** Opening Supplied material block **

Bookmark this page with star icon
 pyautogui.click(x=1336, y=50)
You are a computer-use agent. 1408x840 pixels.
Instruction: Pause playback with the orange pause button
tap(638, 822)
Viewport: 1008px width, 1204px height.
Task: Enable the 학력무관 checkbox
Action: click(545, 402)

** Closing Supplied material block **

_Task directions_
Once more, write out the entries exactly as they were written.

_Answer space_
Bookmark this page with star icon
 pyautogui.click(x=1336, y=50)
You are a computer-use agent. 1408x840 pixels.
Instruction: Pause playback with the orange pause button
tap(638, 822)
Viewport: 1008px width, 1204px height.
Task: Enable the 학력무관 checkbox
Action: click(545, 402)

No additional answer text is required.